Last season was the first since 2006 that the Bengals didn’t have Domata Peko playing on the defensive line. To compensate for those snaps lost, Ryan Glasgow was tasked with contributing early and often in his rookie season.
You might be surprised to learn Glasgow actually played 35.95 percent of defensive snaps last season. (And you thought Bengals defensive rookies didn’t play, didn’t you!)
The team drafted Andrew Billings as an eventual replacement for Peko in the 2016 NFL Draft, but a meniscus injury suffered in his first training camp caused Billings to miss all of his rookie year, and his potential impact in 2017 was jeopardized.
Glasgow became a contingency plan for Billings if he didn’t return 100 percent healthy or effective, and Glasgow ended up playing the second-most snaps behind Geno Atkins at defensive tackle. However, he’ll have more competition for that distinction this year.
Age: 24 (Born 9/30/93)
Weight: 302 pounds
Hometown: Aurora, Illinois
Experience: Second season
In the second year of his four-year, $2.189 million rookie contract, Glasgow has a cap hit deal of $659,912 this season. He will not be eligible for an extension until the conclusion of the 2019 league year, and is scheduled to be an unrestricted free agent in 2021.

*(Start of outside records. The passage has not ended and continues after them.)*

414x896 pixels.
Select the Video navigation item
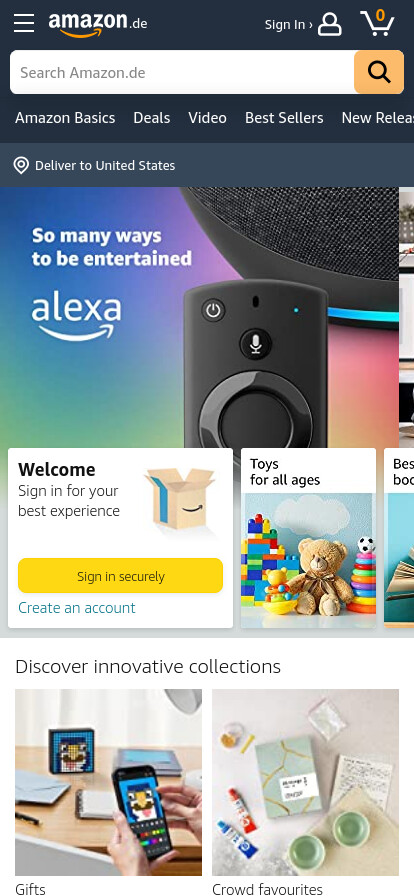click(x=208, y=118)
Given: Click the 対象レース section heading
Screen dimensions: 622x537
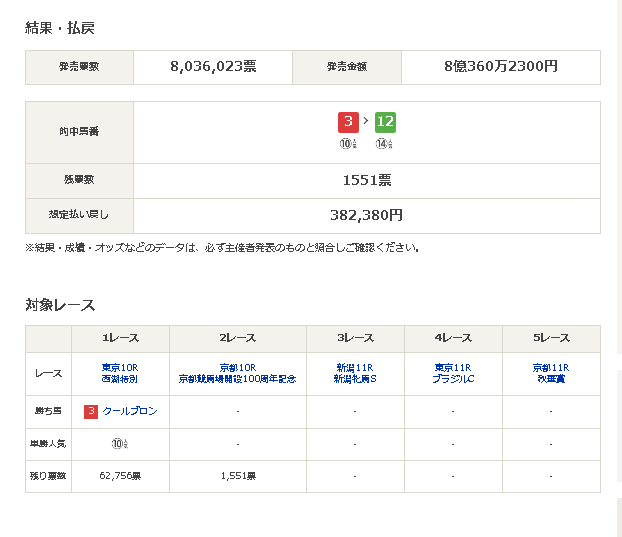Looking at the screenshot, I should pos(60,304).
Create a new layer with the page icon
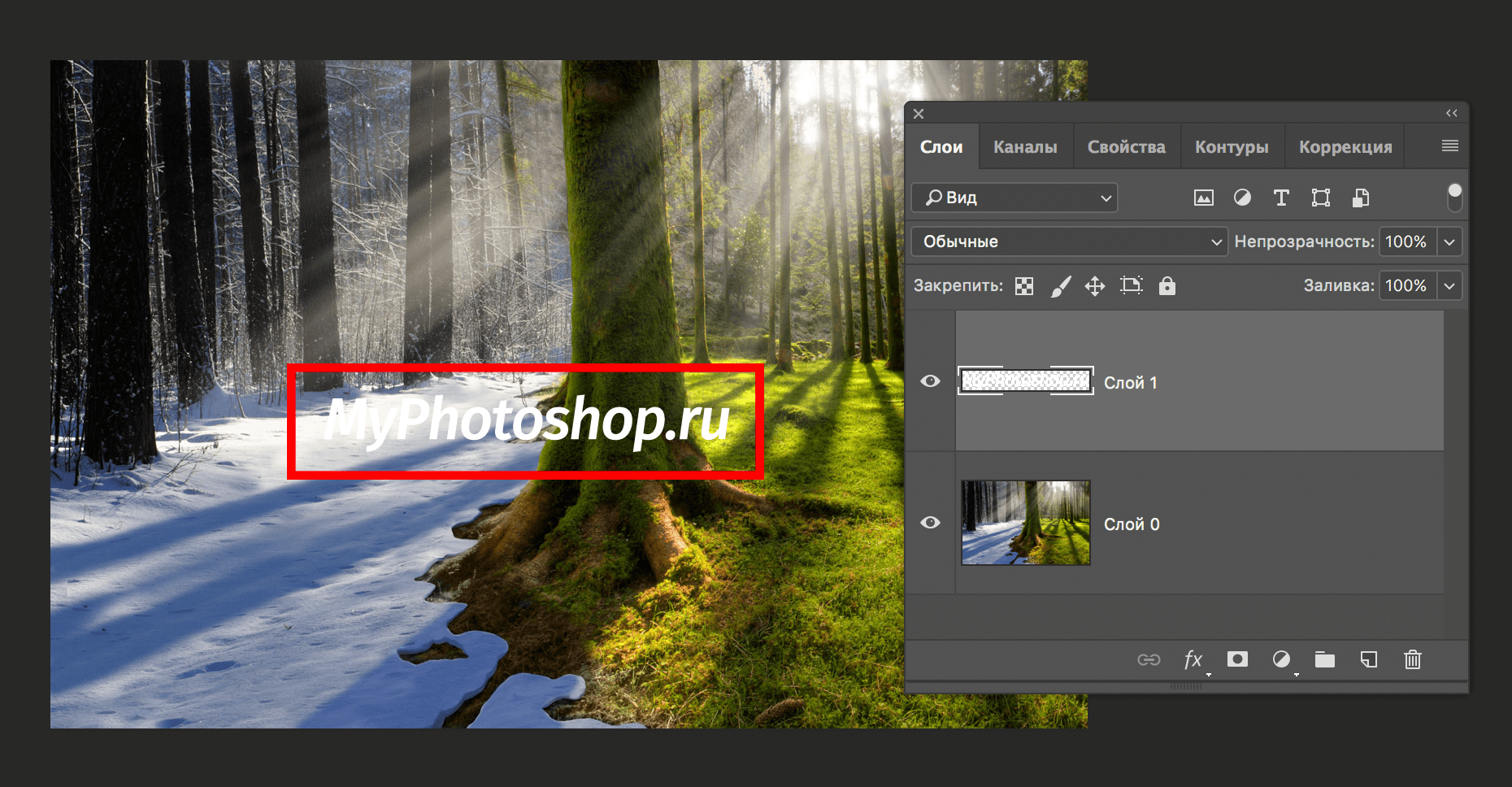This screenshot has height=787, width=1512. coord(1369,659)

One of the oldest rookies in the 2017 draft class, Glasgow’s extensive collegiate experience proved to be valuable as a rookie. Playing in 45 games and starting 33 of them on a consistently talented front four at Michigan, Glasgow came into the league technically and mentally refined. And the skillset he showed from college matched how he looked in his rookie season
As a run-defender, Glasgow plays with a low and square base that consistently puts him in a good position to hold down gaps and cross the guard and center’s face if need be. Usually for young defensive tackles, losing the ball carrier or getting lost in the flow of the play are prevalent issues, but Glasgow was an exception. Glasgow only made 12 solo tackles on the year, but his high-effort playing style was always noticeable.
Glasgow’s biggest knock is that he’s limited as a pass-rusher. He’s not an explosive player and his get-off doesn’t threaten any interior offensive lineman. He can have success with power as a rusher, but that lack of quickness off the snap will make it difficult to produce against the pass. Throughout the season, he only recored a handful of pressures, and was rarely used as a downhill 1-gap penetrator, despite most of his snaps coming from a 3-technique alignment. If Glasgow can get quicker with his hands, he can compensate for his other issues and become more competent as a pass-rusher.

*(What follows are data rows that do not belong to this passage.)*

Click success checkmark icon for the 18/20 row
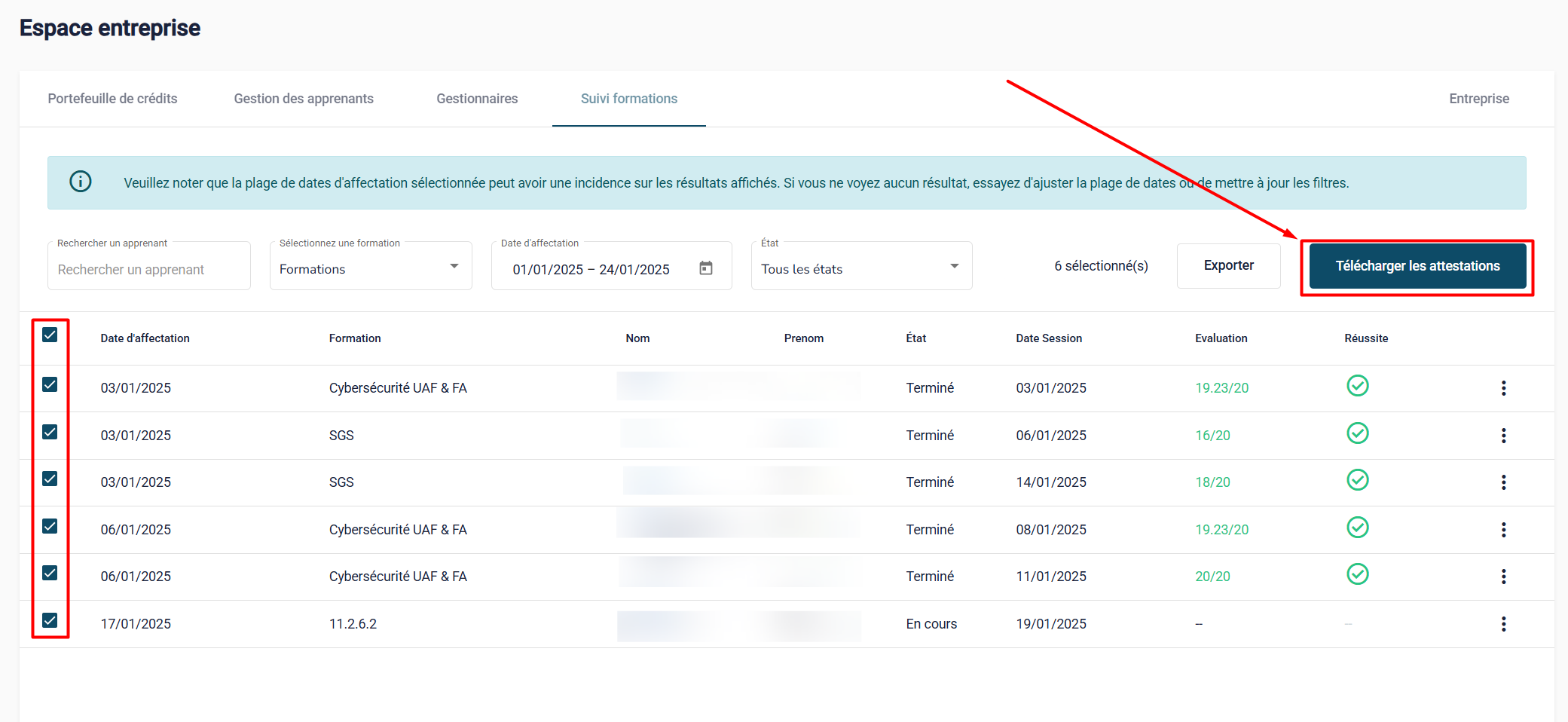This screenshot has width=1568, height=722. pyautogui.click(x=1357, y=481)
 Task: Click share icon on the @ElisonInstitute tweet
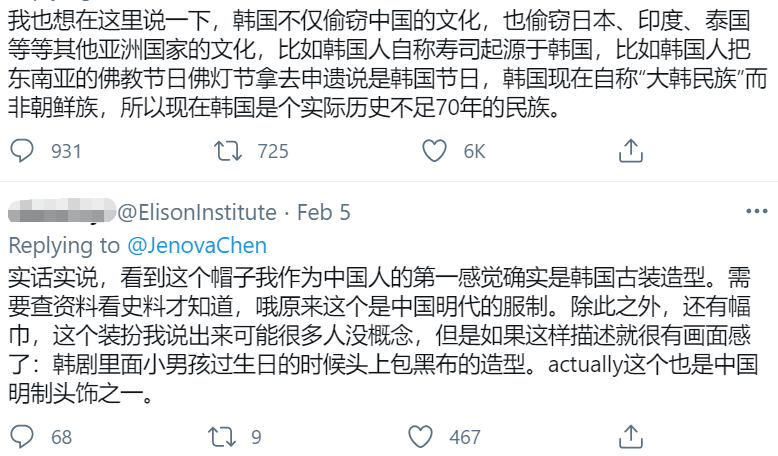tap(630, 437)
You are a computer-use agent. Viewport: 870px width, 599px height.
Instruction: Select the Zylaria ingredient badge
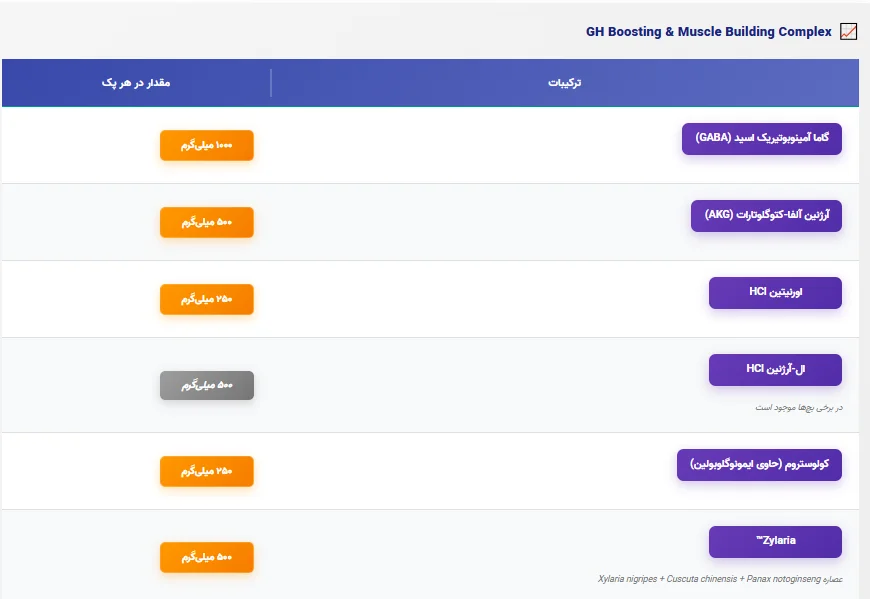point(775,542)
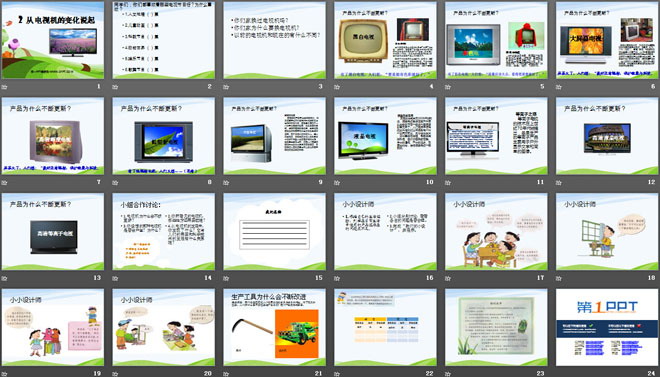
Task: Click the animation star icon under slide 1
Action: pyautogui.click(x=4, y=87)
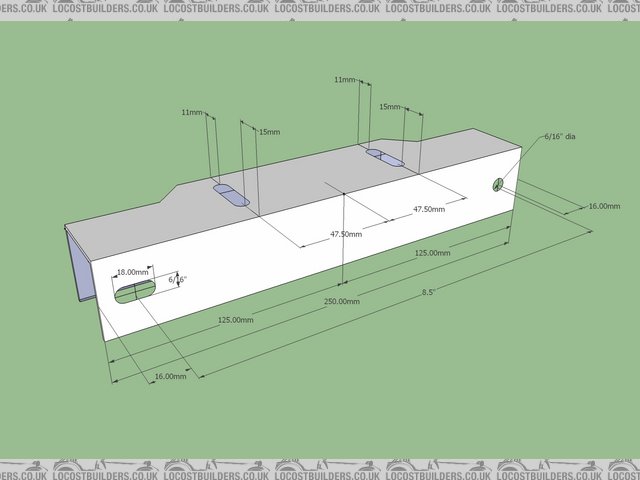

Rarely do the Bengals cut ties with second year draft picks who are drafted as high and contributed as much as Glasgow did in his rookie year. The team brought in Chris Baker in free agency and Andrew Brown in the draft, which makes the defensive line room a bit more crowded, but Glasgow’s spot will be safe. Baker’s deal is just for this season and Brown has to prove that he’s good enough to make the final roster himself.
The team likely has long-term plans for Glasgow and as long as he plays to his established baseline this preseason, he’ll be fine. It’s during the season when Glasgow needs to prove he is an asset keeping around going forward.